So what is REALLY happening?
The area of Antarctica where this photo was taken is the peninsula area. This is the most delicate ecosystem in Antarctica because it is north enough that the temperatures can change quite drastically.
Therefore, water flows during the majority of the Antarctic summer and icebergs like those portrayed in movies such as The Day After Tomorrow are formed rather regularly. Icebergs like these keep most of their mass below water. The water that surrounds the icebergs is warmer then the ice, so it makes sense that the ice will melt from the bottom up (which is the reverse of how ice freezes).

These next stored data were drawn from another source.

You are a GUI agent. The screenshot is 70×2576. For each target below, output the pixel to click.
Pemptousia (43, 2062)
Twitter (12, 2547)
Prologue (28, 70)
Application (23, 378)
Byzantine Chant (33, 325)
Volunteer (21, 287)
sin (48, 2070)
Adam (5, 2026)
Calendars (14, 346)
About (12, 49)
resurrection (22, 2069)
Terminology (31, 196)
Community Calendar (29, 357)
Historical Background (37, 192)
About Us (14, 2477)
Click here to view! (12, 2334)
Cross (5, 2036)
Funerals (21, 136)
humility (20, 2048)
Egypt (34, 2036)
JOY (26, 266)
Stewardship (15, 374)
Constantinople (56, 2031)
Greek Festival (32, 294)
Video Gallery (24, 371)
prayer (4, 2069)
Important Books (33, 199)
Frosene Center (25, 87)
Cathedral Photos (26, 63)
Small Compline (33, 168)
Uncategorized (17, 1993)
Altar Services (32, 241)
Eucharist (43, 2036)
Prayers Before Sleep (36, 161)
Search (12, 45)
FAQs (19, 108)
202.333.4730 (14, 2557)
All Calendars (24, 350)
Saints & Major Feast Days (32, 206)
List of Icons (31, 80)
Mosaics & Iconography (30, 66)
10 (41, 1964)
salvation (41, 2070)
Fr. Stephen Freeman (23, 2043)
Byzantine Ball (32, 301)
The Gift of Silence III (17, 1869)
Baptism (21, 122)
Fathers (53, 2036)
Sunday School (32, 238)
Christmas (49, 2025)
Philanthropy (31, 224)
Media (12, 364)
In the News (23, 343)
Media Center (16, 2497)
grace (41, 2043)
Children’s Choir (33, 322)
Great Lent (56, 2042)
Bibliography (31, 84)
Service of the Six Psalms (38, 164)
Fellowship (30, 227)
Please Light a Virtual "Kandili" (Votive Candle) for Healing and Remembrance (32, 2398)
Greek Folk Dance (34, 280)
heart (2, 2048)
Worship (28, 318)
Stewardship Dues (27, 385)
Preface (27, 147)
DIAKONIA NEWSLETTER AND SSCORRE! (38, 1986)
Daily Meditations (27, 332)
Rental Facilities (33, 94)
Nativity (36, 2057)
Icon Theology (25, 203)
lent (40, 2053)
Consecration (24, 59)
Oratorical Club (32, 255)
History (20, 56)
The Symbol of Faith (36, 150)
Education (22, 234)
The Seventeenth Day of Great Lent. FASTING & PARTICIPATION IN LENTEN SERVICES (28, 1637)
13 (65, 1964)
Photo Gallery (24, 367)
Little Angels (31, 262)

When the underside of giant icebergs begins to melt the bergs can become very unstable.
A good experiment we can do to test this hypothesis is to find an ice cube and melt it in a glass of warm water. How does the ice melt? From the bottom or top? Does it start rocking around if you shake the glass slightly? Could you imagine that in a storm a big half melted iceberg could flip over?
That is exactly what we think happened in this case. The iceberg that was already melted on the bottom by the warmer water circling around it, became unstable, and in a storm it flipped over. The formation looks like it has been shaped by the wind or that it even was flowing water. But to the contrary the ice was melted due to the surrounding water!
Does it make sense? What do you think?
Thank you for your comments, especially Victoria of Mr. Hector's 3rd grade class. Keep reading and hypothesising and we can all come up with more answers to the really important questions!